TASK DIRECTIONS
Give back every entry, copied exactly.

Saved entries
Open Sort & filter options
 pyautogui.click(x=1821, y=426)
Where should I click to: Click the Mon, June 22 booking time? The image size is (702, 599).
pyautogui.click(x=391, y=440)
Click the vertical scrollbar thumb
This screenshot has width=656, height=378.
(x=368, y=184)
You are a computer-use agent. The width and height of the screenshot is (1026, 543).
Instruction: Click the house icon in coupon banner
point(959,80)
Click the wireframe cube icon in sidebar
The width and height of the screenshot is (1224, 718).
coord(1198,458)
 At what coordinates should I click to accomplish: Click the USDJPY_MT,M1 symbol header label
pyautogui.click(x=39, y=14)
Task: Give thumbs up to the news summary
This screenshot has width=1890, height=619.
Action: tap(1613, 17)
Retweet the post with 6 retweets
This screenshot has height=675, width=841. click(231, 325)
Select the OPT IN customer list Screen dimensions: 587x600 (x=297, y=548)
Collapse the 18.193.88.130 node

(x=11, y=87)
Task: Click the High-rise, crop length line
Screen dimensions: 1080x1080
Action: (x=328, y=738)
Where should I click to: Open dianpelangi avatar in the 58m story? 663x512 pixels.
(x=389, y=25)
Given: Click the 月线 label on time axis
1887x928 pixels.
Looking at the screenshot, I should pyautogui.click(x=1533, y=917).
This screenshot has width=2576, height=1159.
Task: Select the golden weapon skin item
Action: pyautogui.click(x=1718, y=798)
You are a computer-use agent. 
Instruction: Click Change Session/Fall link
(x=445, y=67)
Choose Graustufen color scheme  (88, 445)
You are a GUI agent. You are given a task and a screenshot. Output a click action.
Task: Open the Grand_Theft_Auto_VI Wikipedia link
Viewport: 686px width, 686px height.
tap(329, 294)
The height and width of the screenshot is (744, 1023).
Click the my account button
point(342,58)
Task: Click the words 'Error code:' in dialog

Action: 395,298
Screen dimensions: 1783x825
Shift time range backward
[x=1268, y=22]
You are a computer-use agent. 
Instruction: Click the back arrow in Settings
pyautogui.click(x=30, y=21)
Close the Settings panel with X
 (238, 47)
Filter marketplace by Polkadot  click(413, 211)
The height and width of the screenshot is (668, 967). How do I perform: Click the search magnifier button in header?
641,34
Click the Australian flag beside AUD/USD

TASK RESPONSE
Open Sort & filter options
 pyautogui.click(x=1821, y=426)
Where should I click to: Click the Mon, June 22 booking time? The image size is (702, 599).
pyautogui.click(x=391, y=440)
Click the vertical scrollbar thumb
This screenshot has width=656, height=378.
(x=368, y=184)
You are a computer-use agent. The width and height of the screenshot is (1026, 543).
Instruction: Click the house icon in coupon banner
point(959,80)
Click the wireframe cube icon in sidebar
The width and height of the screenshot is (1224, 718).
coord(1198,458)
 At what coordinates should I click to accomplish: Click the USDJPY_MT,M1 symbol header label
pyautogui.click(x=39, y=14)
Task: Give thumbs up to the news summary
This screenshot has width=1890, height=619.
Action: tap(1613, 17)
Retweet the post with 6 retweets
This screenshot has height=675, width=841. click(231, 325)
Select the OPT IN customer list Screen dimensions: 587x600 (x=297, y=548)
Collapse the 18.193.88.130 node

(x=11, y=87)
Task: Click the High-rise, crop length line
Screen dimensions: 1080x1080
Action: (x=328, y=738)
Where should I click to: Open dianpelangi avatar in the 58m story? 663x512 pixels.
(x=389, y=25)
Given: Click the 月线 label on time axis
1887x928 pixels.
Looking at the screenshot, I should pyautogui.click(x=1533, y=917).
This screenshot has width=2576, height=1159.
Task: Select the golden weapon skin item
Action: pyautogui.click(x=1718, y=798)
You are a computer-use agent. 
Instruction: Click Change Session/Fall link
(x=445, y=67)
Choose Graustufen color scheme  (88, 445)
You are a GUI agent. You are given a task and a screenshot. Output a click action.
Task: Open the Grand_Theft_Auto_VI Wikipedia link
Viewport: 686px width, 686px height.
tap(329, 294)
The height and width of the screenshot is (744, 1023).
Click the my account button
point(342,58)
Task: Click the words 'Error code:' in dialog

Action: 395,298
Screen dimensions: 1783x825
Shift time range backward
[x=1268, y=22]
You are a computer-use agent. 
Instruction: Click the back arrow in Settings
pyautogui.click(x=30, y=21)
Close the Settings panel with X
 (238, 47)
Filter marketplace by Polkadot  click(413, 211)
The height and width of the screenshot is (668, 967). How do I perform: Click the search magnifier button in header?
641,34
Click the Australian flag beside AUD/USD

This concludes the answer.